EXERCISE
Looking at the records below, say how many lines contain "agent". Nothing else belongs in the answer.

GIVEN INFORMATION
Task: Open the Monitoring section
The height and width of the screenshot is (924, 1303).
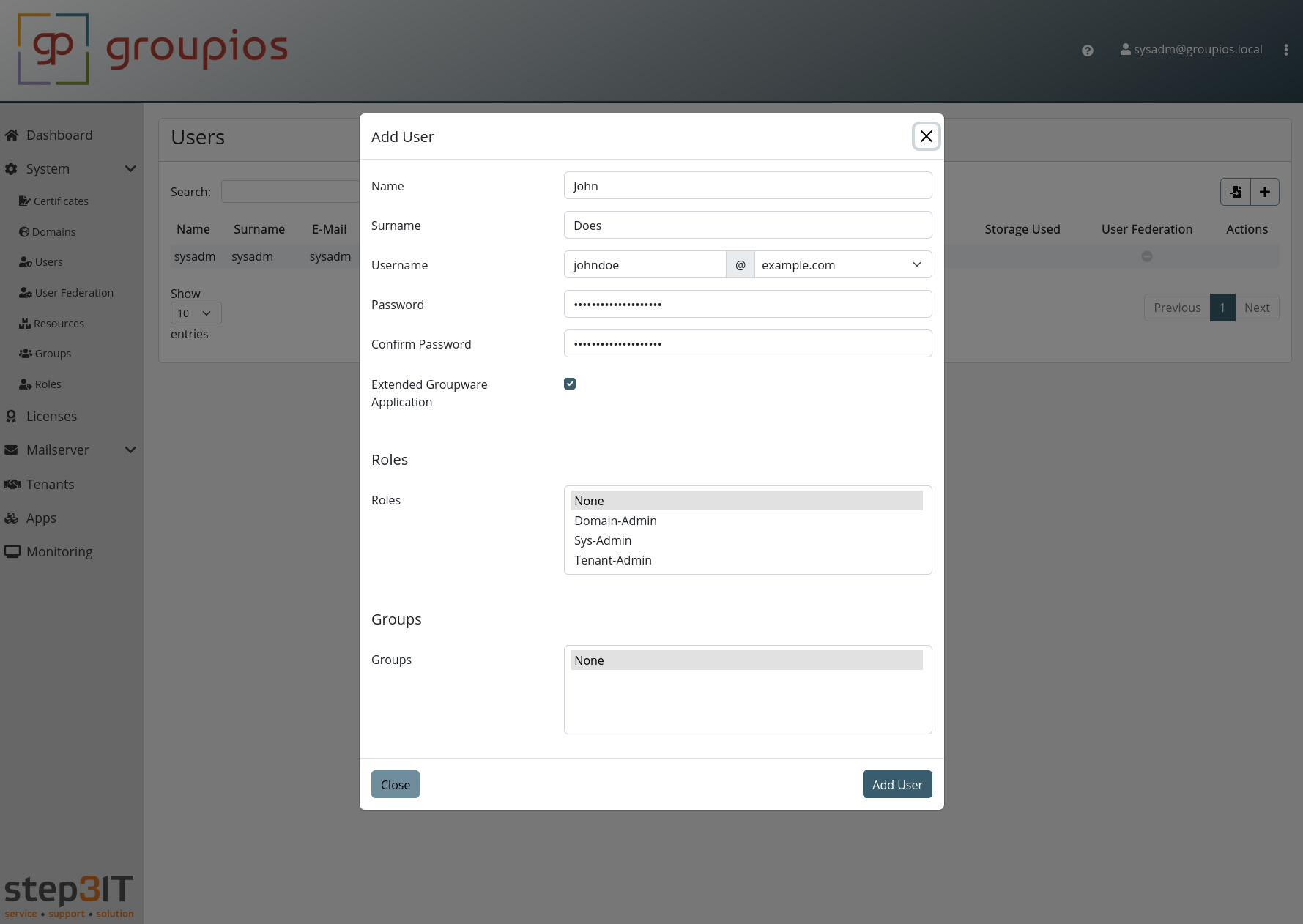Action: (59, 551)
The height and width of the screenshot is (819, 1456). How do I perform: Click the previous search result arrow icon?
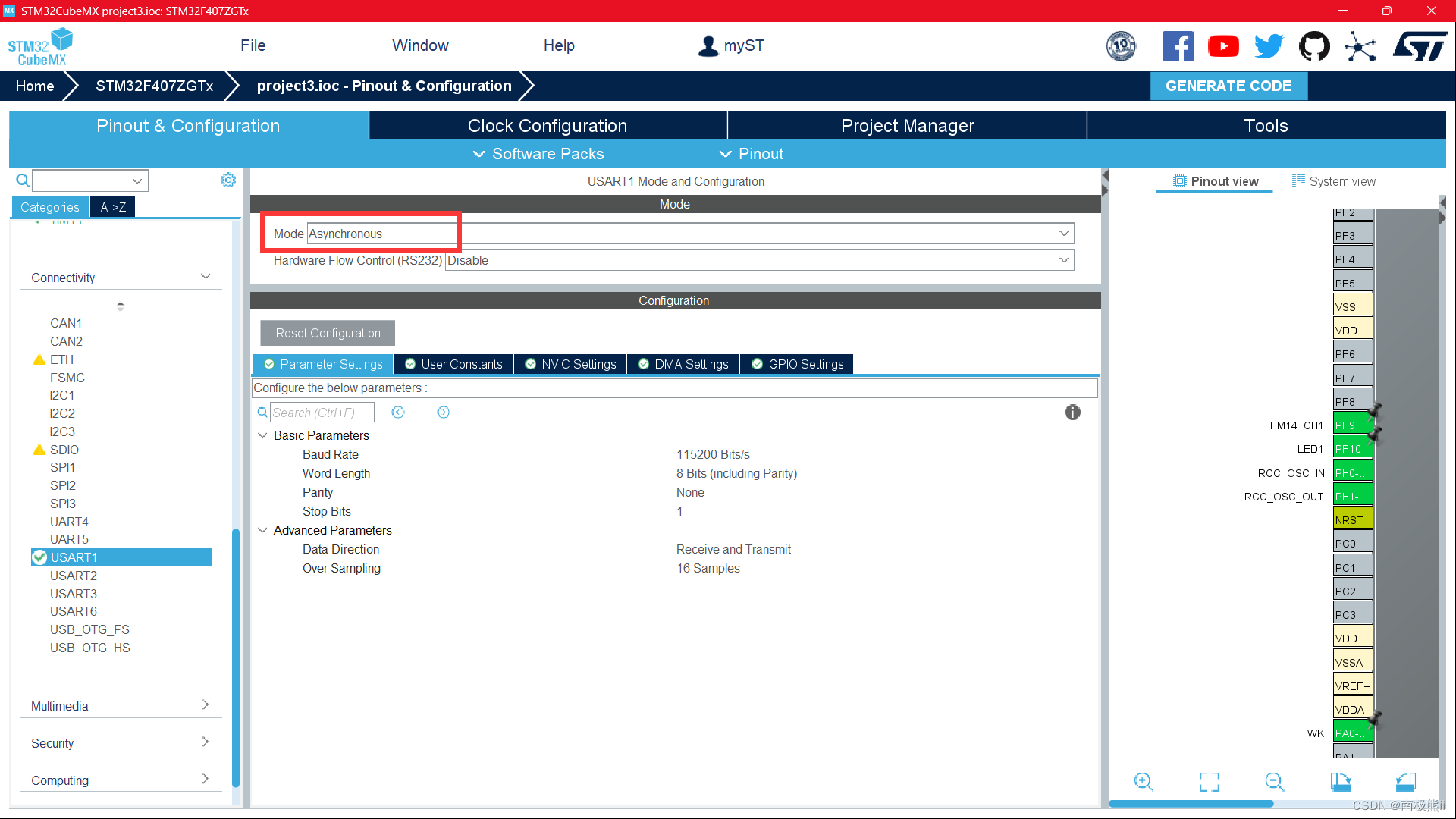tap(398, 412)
==
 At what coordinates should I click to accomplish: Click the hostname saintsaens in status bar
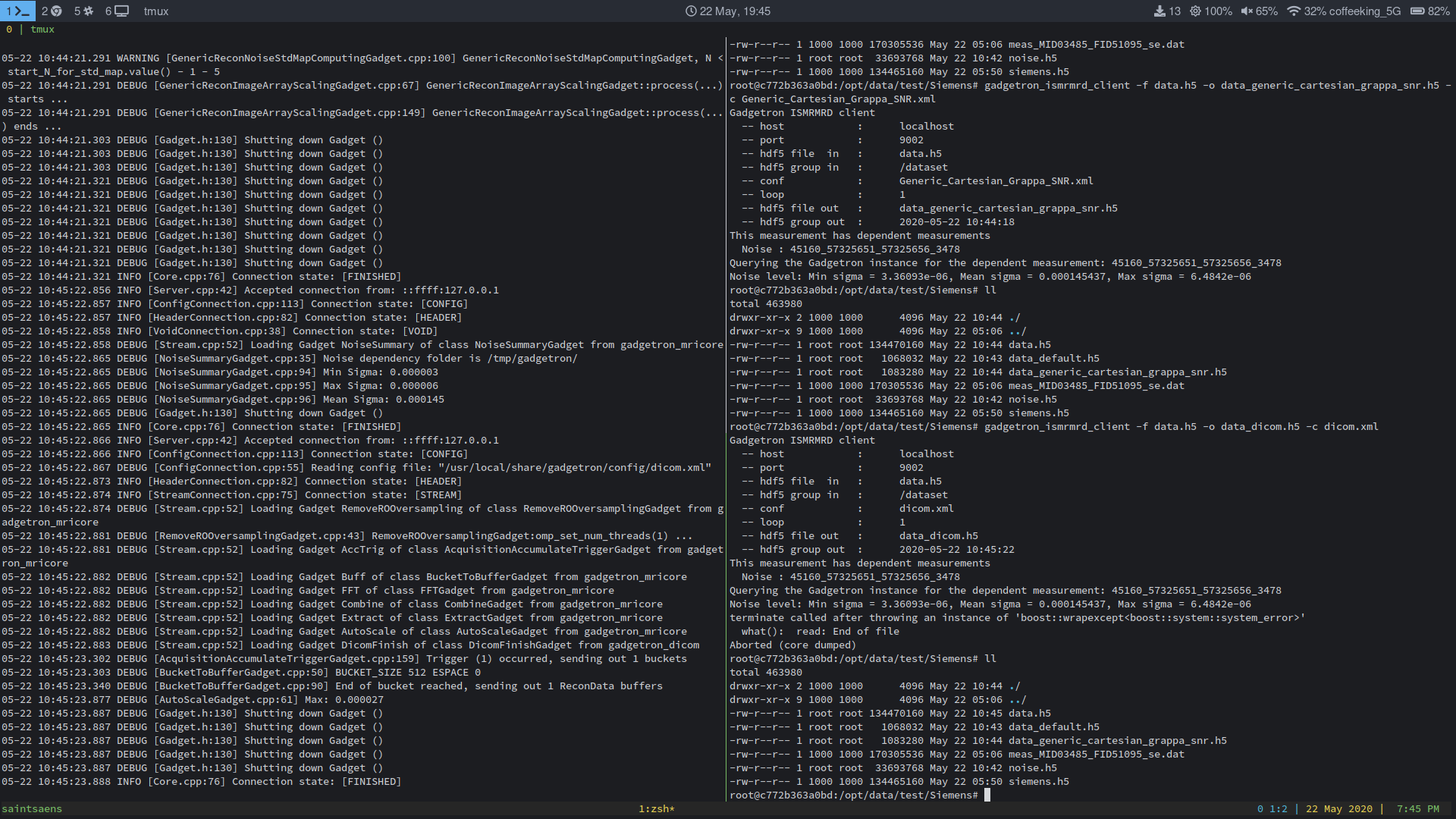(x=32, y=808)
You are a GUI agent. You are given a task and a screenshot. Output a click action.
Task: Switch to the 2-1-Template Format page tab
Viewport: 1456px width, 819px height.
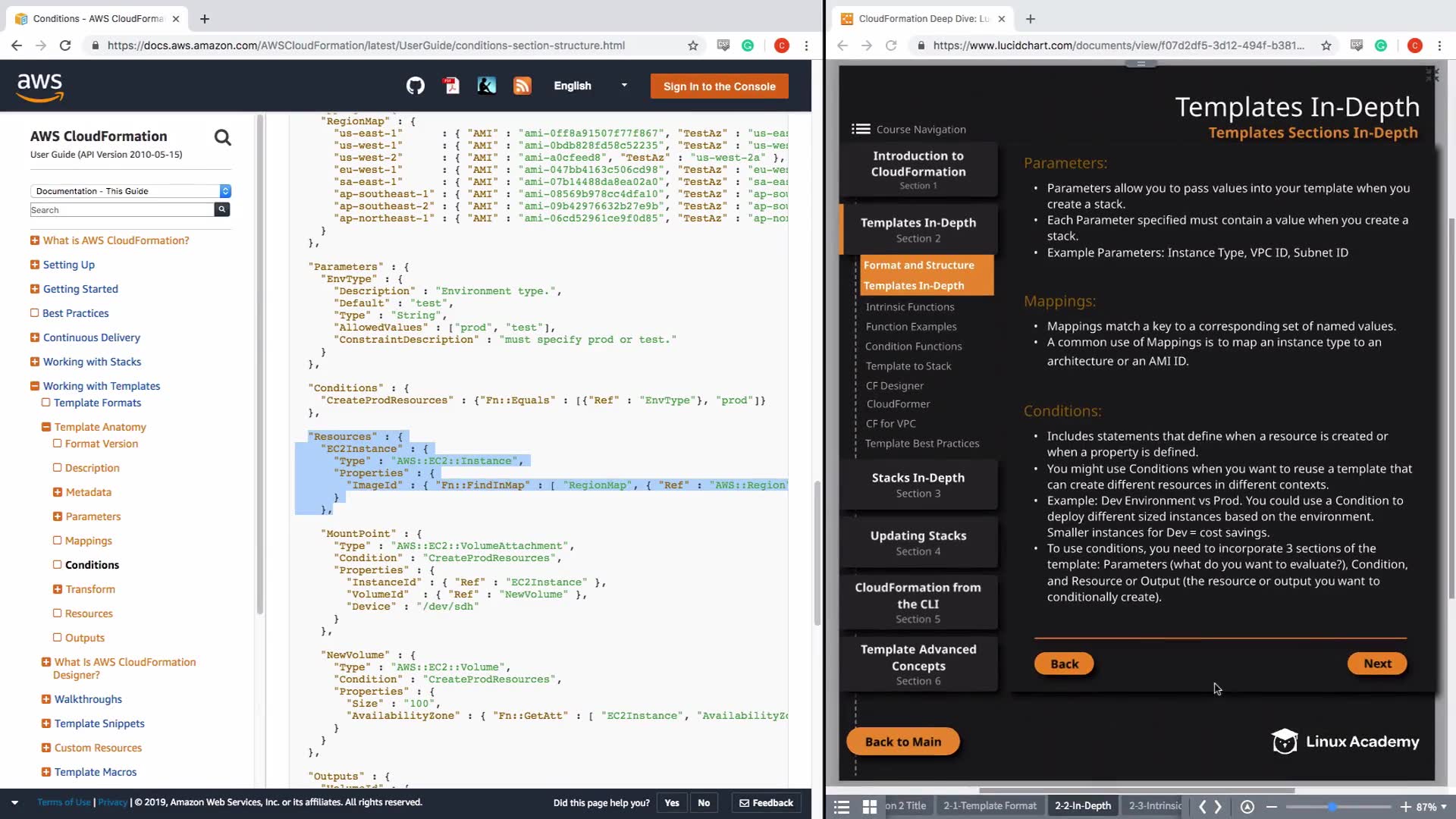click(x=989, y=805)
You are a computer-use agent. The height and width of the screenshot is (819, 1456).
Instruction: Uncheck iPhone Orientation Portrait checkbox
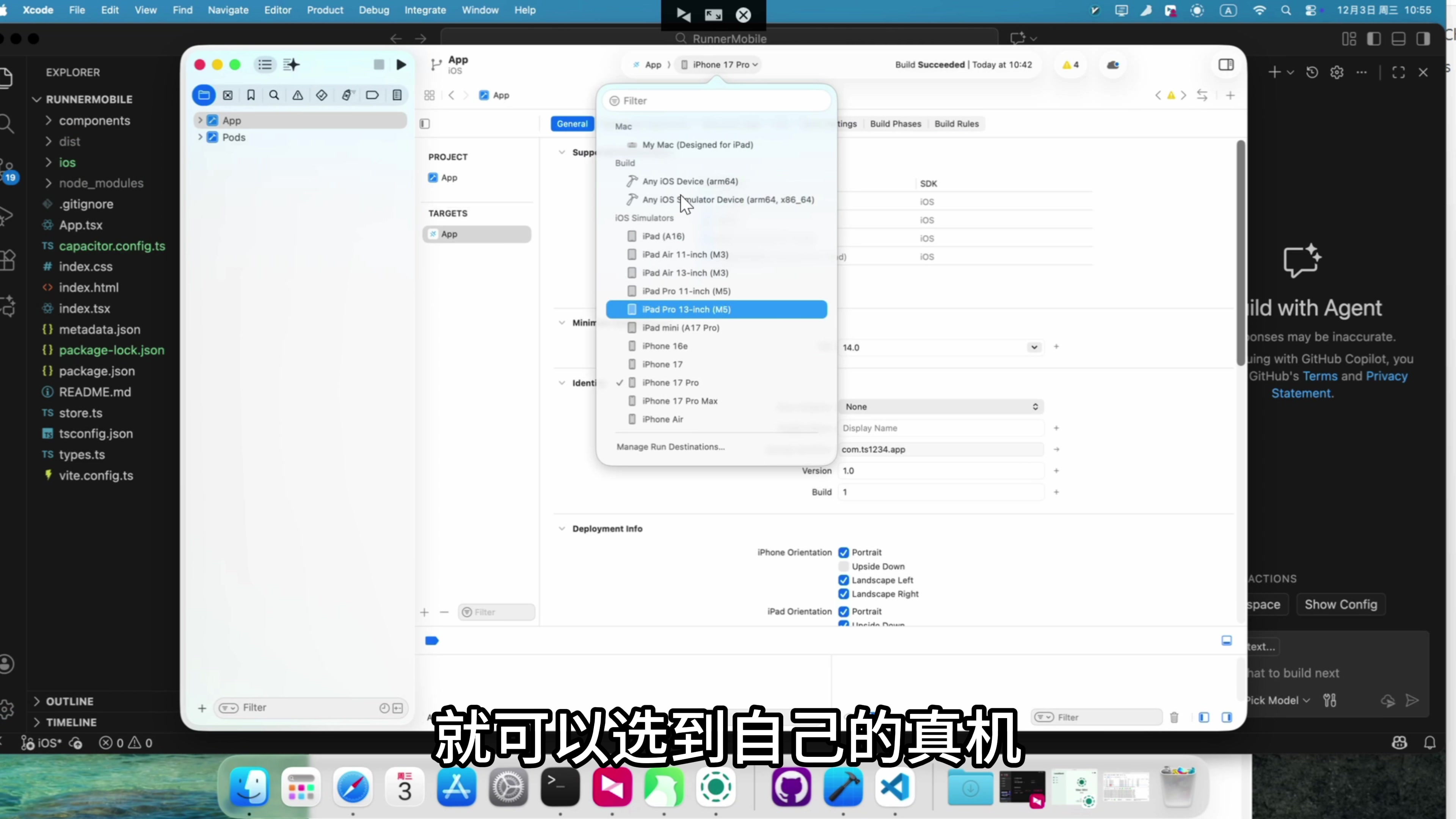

ANSWER
2